Although the figures and description may illustrate a specific order of method steps, the order of such steps may differ from what is depicted and described, unless specified differently above. Also, two or more steps may be performed concurrently or with partial concurrence, unless specified differently above. Such variation may depend, for example, on the software and hardware systems chosen and on designer choice. All such variations are within the scope of the disclosure. Likewise, software implementations of the described methods could be accomplished with standard programming techniques with rule-based logic and other logic to accomplish the various connection steps, processing steps, comparison steps, and decision steps.

It should be noted that the term “exemplary” and variations thereof, as used herein to describe various embodiments, are intended to indicate that such embodiments are possible examples, representations, or illustrations of possible embodiments (and such terms are not intended to connote that such embodiments are necessarily extraordinary or superlative examples).

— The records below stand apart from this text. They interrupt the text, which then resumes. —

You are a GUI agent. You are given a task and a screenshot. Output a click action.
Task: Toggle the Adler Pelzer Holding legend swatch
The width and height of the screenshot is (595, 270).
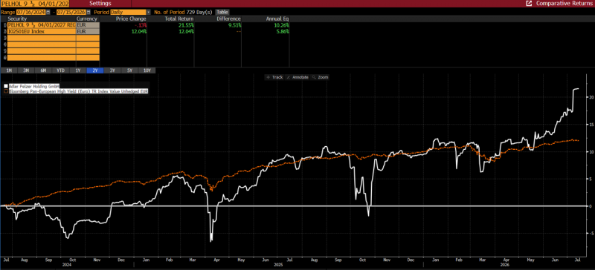pos(6,86)
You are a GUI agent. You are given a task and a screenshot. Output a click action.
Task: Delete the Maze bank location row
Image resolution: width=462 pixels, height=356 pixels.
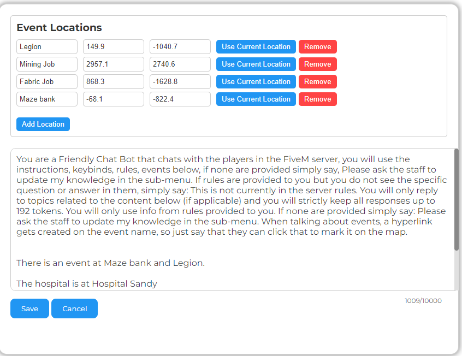[317, 99]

The term “coupled” and variations thereof, as used herein, means the joining of two members directly or indirectly to one another. Such joining may be stationary (e.g., permanent or fixed) or moveable (e.g., removable or releasable). Such joining may be achieved with the two members coupled directly to each other, with the two members coupled to each other using a separate intervening member and any additional intermediate members coupled with one another, or with the two members coupled to each other using an intervening member that is integrally formed as a single unitary body with one of the two members. If “coupled” or variations thereof are modified by an additional term (e.g., directly coupled), the generic definition of “coupled” provided above is modified by the plain language meaning of the additional term (e.g., “directly coupled” means the joining of two members without any separate intervening member), resulting in a narrower definition than the generic definition of “coupled” provided above. Such coupling may be mechanical, electrical, or fluidic.

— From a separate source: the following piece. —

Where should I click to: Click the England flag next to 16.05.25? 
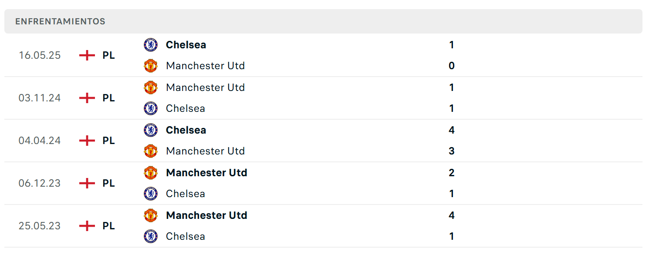[87, 55]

The term “or,” as used herein, is used in its inclusive sense (and not in its exclusive sense) so that when used to connect a list of elements, the term “or” means one, some, or all of the elements in the list. Conjunctive language such as the phrase “at least one of X, Y, and Z,” unless specifically stated otherwise, is understood to convey that an element may be either X; Y; Z; X and Y; X and Z; Y and Z; or X, Y, and Z (i.e., any combination of X, Y, and Z). Thus, such conjunctive language is not generally intended to imply that certain embodiments require at least one of X, at least one of Y, and at least one of Z to each be present, unless otherwise indicated.

References herein to the positions of elements (e.g., “top,” “bottom,” “above,” “below”) are merely used to describe the orientation of various elements in the FIGURES. It should be noted that the orientation of various elements may differ according to other exemplary embodiments, and that such variations are intended to be encompassed by the present disclosure.

It is important to note that the construction and arrangement of the refuse vehicleand the systems and components thereof as shown in the various exemplary embodiments is illustrative only. Additionally, any element disclosed in one embodiment may be incorporated or utilized with any other embodiment disclosed herein.